The ratio of these values (e.g. 2.33/1.65 = 1.41) measures the relative parameter magnitude needed to achieve the same power. (Thus, for a $1 %$ size test to achieve $50 %$ power, the parameter must be $41 %$ larger than for a $5 %$ size test.) Even more interesting, the square of this ratio (e.g. $1.41^{2}=2$ ) is the increase in sample size needed to achieve the same power under fixed parameters. That is, to achieve $50 %$ power, a $1 %$ size test needs twice as many observations as a $5 %$ size test. This interpretation follows by the following informal argument. By definition and (9.17) $\delta=h / \sqrt{V_{\theta}}=\sqrt{n}\left(\theta_{n}-\theta_{0}\right) / \sqrt{V_{\theta}}$. Thus holding $\theta$ and $V_{\theta}$ fixed, $\delta^{2}$ is proportional to $n$.

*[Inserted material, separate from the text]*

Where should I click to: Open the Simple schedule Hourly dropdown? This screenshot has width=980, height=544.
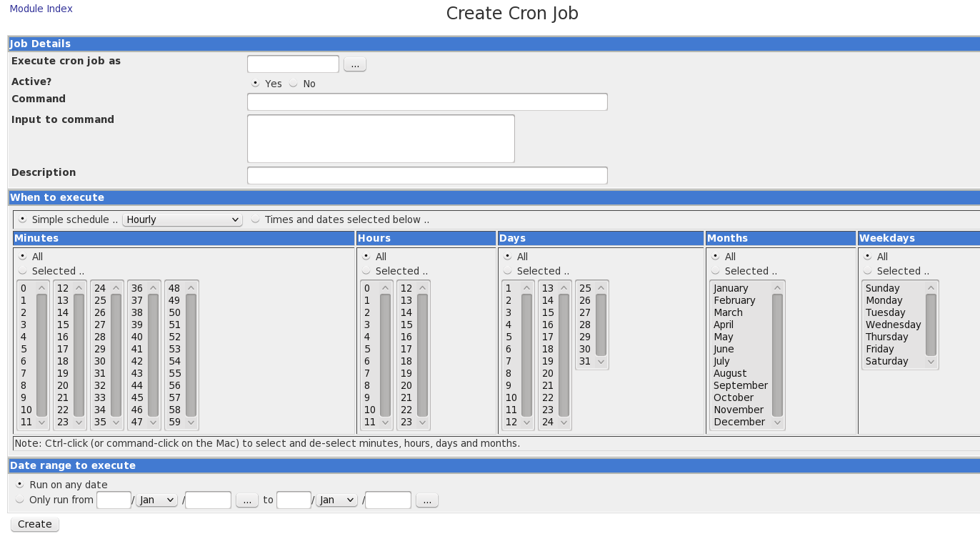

The analysis of a two-sided t test is similar. (9.18) implies that

\[ T=\left|\frac{\widehat{\theta}-\theta_{0}}{s(\widehat{\theta})}\right| \vec{d}|Z+\delta| \]

and thus the local power of a two-sided t test is

\[ \lim _{n \rightarrow \infty} \mathbb{P}\left[\text { Reject } \mathbb{H}_{0}\right]=\lim _{n \rightarrow \infty} \mathbb{P}[T>c]=\mathbb{P}[|Z+\delta|>c]=\Phi(\delta-c)+\Phi(-\delta-c) \]

which is monotonically increasing in $|\delta|$.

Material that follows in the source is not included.